En otra cultura, Hu-lan habría tomado esa minuciosa presentación como un parloteo nervioso, pero en China no sólo era común sino también lo esperado que una presentación incluyera identificación de lugar, condición y, lo más importante, posición de la familia.

Hu-lan no correspondió con similar información sobre ella.

– He venido a visitar a Su-chee -dijo en cambio-. Está muy triste por la pérdida de su hija. -mientras hablaba, observó a Tsai Bing. La cara todavía no había llegado a su madurez y tenía unos rasgos abiertos, ojos brillantes y sonrisa amistosa. Tenía una delgadez de campo, lo que significaba que era sólo piel y huesos. Levaba unos pantalones cortos, demasiado holgados para él, con un cinturón muy ceñido. Tenía el cabello negro y largo, con mechones rebeldes y despeinados. Hu-lan no sabía si era por habérselo cortado en casa o por el encuentro a solas con aquella chica-. Debe de ser muy duro para ti también.

– Ah, sí -dijo. Parecía sincero, pero Hu-lan se percató de la rápida mirada que intercambió con Siang.

– Tú y Miao-shan erais amigas, ¿no? -preguntó a la chica-. En el campo todos se conocen.

– Nos conocíamos desde el colegio. -Su tono parecía amable, pero Siang no era lo bastante sutil para ocultar el desprecio de su voz, que prácticamente decía a gritos: “Era pobre. Mi padre es un hacendado. Vivía en estos campos. Yo vivo en el pueblo”.

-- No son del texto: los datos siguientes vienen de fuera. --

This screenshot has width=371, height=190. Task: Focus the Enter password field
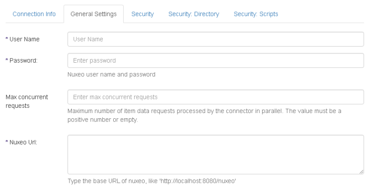(215, 60)
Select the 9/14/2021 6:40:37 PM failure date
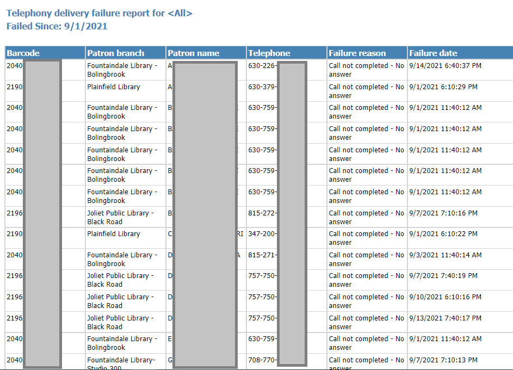The height and width of the screenshot is (370, 513). pos(445,66)
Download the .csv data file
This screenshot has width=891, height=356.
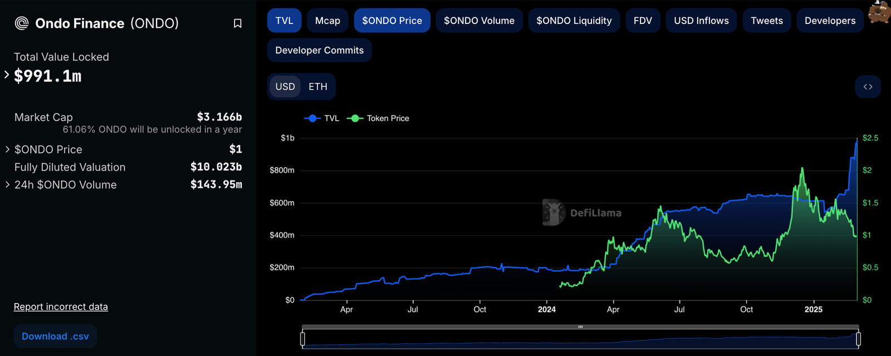55,337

– Estoy segura de que a la madre de Miao-shan le ayudará mucho enterarse de tu dolor y saber que has venido a consolar al prometido de su hija.

Las mejillas de Siang se ruborizaron, pero no dijo nada.

Hu-lan dejó que el silencio se prolongara. No tenía prisa, y cuanto más tiempo se mantuviera callada, tanto más rápidamente tratarían los dos chicos de llenar el vacío. Siang dibujaba una línea en la tierra con la punta de la zapatilla, mientras Tsai Bing miraba nervioso alrededor.

– Últimamente no veía mucho a Miao-shan -dijo al fin-. Ella siempre estaba en el trabajo o en los dormitorios, y yo siempre aquí, en el campo. Vidas diferentes, gustos diferentes.

– Pero pronto iba a ser la misma vida, los mismos gustos, ¿no? -comentó Hu-lan-. El matrimonio une a la gente. La última noche debiste de haber hablado con ella de eso, de los planes de boda…

– No veía mucho a Miao-shan -la interrumpió-. Antes del suicidio, hacía semanas que no la veía.

– ¿Pero el bebé y la boda?

Ahora le tocó el turno a Tsai Bing de ponerse rojo. Echó otra vez una mirada a Siang. Al principio pareció turbado, pero luego desafiante. Se volvió de nuevo hacia Hu-lan y proyectó la barbilla hacia delante en un gesto de indiferencia.